Ontario MPP
- In office 1923 (June - August)
- Preceded by: Reginald Amherst Fowler
- Succeeded by: Charles Wesley Hambly
- Constituency: Frontenac—Lennox

Personal details
- Born: February 25, 1860 Centreville, Lennox and Addington County, Canada West
- Died: August 23, 1923 (aged 63) Kingston, Ontario
- Party: Liberal
- Spouse: Rose Elizabeth Catherall ​ ​(m. 1896)​
- Occupation: Physician

= John Perry Vrooman =

Canadian politician

John Perry Vrooman (February 25, 1860 - August 20, 1923) was an Ontario physician and political figure. He represented Lennox in the Legislative Assembly of Ontario as a Liberal member in 1923.

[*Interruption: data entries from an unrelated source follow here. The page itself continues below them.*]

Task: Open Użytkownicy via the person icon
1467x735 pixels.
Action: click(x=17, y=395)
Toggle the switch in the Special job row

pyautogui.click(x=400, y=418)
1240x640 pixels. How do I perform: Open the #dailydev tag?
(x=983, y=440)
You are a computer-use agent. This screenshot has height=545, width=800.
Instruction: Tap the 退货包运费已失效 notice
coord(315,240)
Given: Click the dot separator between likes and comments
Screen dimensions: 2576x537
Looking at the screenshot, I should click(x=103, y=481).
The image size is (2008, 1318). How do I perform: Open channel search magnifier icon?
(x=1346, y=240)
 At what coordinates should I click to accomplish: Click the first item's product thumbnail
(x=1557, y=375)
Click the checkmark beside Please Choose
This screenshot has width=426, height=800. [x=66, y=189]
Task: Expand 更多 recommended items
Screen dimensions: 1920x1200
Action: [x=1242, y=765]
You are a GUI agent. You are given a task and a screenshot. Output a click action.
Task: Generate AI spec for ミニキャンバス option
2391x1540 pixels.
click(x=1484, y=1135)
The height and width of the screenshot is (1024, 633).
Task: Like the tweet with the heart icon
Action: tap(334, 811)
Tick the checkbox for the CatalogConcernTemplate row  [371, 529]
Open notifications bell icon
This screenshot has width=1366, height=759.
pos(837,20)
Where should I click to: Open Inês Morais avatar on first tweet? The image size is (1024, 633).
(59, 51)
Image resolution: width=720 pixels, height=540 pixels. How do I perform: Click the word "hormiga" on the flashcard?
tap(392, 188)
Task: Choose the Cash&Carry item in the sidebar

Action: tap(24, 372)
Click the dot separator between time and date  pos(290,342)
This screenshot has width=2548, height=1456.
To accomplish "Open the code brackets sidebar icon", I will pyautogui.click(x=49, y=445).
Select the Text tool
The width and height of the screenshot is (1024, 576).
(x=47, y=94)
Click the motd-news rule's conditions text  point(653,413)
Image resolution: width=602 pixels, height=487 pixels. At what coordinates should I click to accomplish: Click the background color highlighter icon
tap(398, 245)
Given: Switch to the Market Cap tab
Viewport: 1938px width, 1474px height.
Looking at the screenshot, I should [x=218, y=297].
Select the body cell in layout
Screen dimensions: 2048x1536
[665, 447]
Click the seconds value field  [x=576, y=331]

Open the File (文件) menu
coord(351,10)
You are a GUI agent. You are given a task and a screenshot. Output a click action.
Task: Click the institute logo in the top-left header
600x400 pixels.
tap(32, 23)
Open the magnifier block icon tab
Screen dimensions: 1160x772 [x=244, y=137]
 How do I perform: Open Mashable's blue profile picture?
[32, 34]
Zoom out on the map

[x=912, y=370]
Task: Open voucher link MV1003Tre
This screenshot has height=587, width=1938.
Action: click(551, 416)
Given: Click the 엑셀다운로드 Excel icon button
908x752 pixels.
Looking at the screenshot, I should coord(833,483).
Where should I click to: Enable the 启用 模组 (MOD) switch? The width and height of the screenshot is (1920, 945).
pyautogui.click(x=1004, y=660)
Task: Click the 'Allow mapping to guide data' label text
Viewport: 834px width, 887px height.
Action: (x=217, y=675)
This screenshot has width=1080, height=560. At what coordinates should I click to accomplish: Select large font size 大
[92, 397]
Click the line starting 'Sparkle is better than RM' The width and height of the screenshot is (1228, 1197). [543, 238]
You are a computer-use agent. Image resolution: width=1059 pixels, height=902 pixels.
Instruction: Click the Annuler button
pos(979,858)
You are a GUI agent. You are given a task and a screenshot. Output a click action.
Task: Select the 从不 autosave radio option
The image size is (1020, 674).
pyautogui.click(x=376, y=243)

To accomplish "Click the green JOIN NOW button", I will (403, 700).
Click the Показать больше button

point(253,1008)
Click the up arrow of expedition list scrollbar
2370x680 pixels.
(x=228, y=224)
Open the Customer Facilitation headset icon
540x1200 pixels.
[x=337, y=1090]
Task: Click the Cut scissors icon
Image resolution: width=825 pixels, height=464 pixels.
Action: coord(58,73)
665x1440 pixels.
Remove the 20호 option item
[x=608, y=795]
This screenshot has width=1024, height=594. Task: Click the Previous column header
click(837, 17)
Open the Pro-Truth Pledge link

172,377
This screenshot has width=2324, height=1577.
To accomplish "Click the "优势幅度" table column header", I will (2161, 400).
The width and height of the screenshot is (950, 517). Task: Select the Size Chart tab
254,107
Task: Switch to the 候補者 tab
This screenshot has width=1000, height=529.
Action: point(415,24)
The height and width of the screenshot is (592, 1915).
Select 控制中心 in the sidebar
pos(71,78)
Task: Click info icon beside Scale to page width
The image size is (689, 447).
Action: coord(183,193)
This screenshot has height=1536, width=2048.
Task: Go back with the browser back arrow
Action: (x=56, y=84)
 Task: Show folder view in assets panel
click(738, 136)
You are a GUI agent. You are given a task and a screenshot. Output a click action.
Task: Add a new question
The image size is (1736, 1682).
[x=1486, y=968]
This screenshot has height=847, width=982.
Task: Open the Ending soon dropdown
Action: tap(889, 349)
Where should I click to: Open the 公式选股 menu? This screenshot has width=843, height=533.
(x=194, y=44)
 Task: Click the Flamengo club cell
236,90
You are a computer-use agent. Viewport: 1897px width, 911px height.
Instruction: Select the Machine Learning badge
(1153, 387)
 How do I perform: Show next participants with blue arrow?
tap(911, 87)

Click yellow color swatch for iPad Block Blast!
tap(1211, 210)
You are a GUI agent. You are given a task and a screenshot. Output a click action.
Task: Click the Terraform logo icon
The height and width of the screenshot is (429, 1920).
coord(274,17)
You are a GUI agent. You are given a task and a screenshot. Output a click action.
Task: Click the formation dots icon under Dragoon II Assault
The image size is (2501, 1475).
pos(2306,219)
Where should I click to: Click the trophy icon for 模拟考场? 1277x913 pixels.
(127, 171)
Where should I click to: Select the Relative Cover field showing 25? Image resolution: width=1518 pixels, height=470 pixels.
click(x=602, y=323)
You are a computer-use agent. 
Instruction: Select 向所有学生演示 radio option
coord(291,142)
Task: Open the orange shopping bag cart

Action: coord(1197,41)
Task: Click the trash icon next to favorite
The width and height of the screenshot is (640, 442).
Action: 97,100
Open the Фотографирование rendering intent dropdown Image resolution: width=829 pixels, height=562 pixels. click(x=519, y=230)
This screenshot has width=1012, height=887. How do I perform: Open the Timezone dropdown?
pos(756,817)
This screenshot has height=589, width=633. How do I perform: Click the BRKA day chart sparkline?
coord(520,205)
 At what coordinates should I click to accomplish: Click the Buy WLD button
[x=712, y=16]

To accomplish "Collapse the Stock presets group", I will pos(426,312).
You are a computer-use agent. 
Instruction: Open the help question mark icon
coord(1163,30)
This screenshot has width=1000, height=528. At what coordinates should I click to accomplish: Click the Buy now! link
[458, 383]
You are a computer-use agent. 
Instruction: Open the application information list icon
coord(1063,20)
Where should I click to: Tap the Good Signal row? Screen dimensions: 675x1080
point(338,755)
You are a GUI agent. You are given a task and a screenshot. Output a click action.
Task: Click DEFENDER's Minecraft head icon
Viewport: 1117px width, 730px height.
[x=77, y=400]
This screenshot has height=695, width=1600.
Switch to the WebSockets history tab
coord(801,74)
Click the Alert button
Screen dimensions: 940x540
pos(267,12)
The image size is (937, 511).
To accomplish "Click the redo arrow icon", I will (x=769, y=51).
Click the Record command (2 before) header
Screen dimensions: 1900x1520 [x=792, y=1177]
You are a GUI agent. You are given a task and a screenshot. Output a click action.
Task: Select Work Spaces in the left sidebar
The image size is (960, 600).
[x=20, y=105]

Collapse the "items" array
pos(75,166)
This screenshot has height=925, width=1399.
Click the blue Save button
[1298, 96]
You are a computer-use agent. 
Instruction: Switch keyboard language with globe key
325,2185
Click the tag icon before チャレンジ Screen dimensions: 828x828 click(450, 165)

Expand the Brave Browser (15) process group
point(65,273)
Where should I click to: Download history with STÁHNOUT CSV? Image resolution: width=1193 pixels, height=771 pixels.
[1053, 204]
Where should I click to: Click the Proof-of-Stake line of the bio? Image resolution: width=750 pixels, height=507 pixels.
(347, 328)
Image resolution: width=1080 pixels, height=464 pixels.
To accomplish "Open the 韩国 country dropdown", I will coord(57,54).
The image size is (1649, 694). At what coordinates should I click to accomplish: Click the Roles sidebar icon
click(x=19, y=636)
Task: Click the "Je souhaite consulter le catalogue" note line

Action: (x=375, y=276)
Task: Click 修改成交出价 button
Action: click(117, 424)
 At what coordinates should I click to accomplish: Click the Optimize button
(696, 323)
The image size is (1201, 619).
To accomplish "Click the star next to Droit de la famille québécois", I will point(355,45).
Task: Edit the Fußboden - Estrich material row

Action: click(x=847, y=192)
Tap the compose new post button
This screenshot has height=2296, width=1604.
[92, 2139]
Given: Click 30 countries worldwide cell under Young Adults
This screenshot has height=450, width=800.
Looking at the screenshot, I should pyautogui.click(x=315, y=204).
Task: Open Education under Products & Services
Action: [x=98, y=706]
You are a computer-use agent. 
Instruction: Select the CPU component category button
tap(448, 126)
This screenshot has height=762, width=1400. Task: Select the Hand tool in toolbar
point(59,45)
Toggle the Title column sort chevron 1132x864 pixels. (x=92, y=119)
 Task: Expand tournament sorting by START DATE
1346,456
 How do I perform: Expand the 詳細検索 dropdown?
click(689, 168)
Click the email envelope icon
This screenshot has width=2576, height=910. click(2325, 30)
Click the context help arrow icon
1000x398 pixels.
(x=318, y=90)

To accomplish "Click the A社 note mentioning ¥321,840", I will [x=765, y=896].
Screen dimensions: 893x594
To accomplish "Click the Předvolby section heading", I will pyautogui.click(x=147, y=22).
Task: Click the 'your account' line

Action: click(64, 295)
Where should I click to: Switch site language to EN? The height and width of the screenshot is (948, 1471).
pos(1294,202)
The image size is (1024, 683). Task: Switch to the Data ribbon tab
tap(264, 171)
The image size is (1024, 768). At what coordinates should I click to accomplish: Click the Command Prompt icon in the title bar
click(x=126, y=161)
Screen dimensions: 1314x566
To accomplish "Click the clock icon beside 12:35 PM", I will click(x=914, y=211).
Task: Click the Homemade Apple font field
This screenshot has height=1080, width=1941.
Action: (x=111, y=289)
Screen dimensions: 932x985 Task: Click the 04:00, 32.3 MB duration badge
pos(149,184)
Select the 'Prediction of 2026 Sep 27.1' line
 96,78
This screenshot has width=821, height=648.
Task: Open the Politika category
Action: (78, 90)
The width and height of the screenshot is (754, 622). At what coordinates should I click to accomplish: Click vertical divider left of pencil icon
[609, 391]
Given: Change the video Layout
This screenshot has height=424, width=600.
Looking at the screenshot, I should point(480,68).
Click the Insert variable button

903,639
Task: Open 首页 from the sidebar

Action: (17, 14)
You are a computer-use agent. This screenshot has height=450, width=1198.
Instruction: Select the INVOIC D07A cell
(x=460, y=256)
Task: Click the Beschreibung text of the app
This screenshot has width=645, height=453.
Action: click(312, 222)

He was born in Centreville, Lennox and Addington County, Canada West, the son of William H. Vrooman. He practiced in Yarker for 8 years, then moved to Napanee in 1896. He married Rose Elizabeth Catherall. Vrooman was mayor of Napanee in 1903. He was an unsuccessful candidate for a seat in the House of Commons in 1911. In June 1923 provincial election, he was elected in the riding of Lennox. He died in two month later in August and did not get a chance to serve in the provincial house. He was buried in Napanee.